Esri / geoportal-server-catalog

Esri Geoportal Server is a next generation open-source metadata catalog and editor, based on elasticsearch.
https://www.esri.com/en-us/arcgis/products/geoportal-server/overview
Apache License 2.0
97 stars 60 forks source link

Item identifier vs fileIdentifier #473

Closed kep1n closed 1 year ago

kep1n commented 1 year ago

Hi there,

This is more of a question than an issue but we are experiencing some troubles regarding the internal identifier used by Geoportal when harvesting an existing CSW in old Geonetwork to deploy a new Geoportal. Everything seems to work flawlessly but the identifier set by Geoportal is alike to a Portal for ArcGIS element id and does not match with the harvested element fileIdentifier. From what we can see from other CSW services the identifier and fileIdentifier tend to match to ease the GetRecordById request.

In this case we must perform a GetRecords request prior to a GetRecordById. ¿Is there a way to force Geoportal use the fileIdentifier as the identifier in the harvesting/uploading/creating process?

Thanks,

capture

mhogeweg commented 1 year ago

hi. yes, there is a way to change what field in the metadata Geoportal Server uses for the identifier. I suggest the topic of Evaluators on the wiki as a start: https://github.com/Esri/geoportal-server-catalog/wiki/Evaluators. Evaluators pick elements from the configured metadata types and store them in common fields in the elastic index. One of those elements is the identifier.

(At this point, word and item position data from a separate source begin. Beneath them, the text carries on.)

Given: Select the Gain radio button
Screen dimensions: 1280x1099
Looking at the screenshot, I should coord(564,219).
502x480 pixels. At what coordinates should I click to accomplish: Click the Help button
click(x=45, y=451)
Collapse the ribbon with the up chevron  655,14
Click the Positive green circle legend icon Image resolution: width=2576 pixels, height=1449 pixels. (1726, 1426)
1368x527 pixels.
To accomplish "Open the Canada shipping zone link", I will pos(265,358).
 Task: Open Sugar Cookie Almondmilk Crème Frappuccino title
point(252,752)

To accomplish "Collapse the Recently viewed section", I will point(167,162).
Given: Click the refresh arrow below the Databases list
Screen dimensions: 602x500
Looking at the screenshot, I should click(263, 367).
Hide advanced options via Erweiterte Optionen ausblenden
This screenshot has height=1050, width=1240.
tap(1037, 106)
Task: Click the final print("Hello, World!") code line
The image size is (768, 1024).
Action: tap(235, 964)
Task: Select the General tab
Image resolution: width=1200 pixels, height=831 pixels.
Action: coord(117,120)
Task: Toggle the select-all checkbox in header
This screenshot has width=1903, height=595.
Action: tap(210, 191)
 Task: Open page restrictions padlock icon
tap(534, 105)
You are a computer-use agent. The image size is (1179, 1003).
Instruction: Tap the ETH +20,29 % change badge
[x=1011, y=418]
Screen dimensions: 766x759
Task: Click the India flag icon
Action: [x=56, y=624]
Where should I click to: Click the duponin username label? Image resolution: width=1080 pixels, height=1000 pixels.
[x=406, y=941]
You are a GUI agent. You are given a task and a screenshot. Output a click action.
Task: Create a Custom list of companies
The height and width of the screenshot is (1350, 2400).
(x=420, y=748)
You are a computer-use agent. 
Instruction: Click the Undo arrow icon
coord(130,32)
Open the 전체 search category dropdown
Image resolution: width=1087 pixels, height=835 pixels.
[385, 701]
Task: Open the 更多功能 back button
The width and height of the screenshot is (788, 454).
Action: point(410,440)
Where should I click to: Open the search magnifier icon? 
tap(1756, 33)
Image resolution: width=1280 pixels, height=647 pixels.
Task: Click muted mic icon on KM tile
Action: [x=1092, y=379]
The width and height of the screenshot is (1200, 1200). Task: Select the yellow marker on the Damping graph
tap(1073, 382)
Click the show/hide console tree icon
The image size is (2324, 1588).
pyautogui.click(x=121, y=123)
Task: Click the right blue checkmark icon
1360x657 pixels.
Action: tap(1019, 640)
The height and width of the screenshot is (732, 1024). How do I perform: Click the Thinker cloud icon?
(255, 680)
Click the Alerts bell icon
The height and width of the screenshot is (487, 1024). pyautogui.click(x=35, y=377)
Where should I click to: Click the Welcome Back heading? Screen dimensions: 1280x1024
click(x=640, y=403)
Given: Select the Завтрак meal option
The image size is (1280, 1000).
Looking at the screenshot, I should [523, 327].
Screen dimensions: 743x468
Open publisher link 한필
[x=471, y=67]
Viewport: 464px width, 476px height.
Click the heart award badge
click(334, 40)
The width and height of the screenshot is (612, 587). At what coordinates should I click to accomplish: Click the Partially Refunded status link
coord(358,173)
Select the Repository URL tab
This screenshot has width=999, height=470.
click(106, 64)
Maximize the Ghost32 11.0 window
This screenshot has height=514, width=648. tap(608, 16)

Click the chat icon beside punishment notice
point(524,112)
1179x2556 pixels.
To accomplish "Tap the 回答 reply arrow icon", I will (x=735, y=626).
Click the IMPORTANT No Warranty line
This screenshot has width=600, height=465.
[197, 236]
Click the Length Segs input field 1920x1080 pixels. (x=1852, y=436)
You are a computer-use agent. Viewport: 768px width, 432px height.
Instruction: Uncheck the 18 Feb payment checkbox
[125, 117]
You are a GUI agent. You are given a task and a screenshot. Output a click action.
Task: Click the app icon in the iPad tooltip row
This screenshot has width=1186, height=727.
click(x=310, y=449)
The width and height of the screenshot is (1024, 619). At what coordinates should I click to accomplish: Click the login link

Key is that this identifier is unique and persistent. This is a bit of a challenge with ISO metadata with the fileIdentifier is optional and oftentimes not used. While an identifier may be some URI/URL, we have seen cases of recurring values, meaning the fileIdentifier is also not unique.

if this situation does not apply to your case, you could change the evaluator for your metadata and pull the fileIdentifier to use as the main identifier for a record

kep1n commented 1 year ago

Thank you for your quick feedback! I've been fiddling with the Evaluators but I lack a bit of development background and I don't think this is as easy as adding a line like G.evalProp(task,item,root,"_id","gmd:fileIdentifier/*/text()"); cause I'm getting a 400 Error before a 500 error. Is there any further information regarding Evalutators apart from Github Wiki to deepen into this subject?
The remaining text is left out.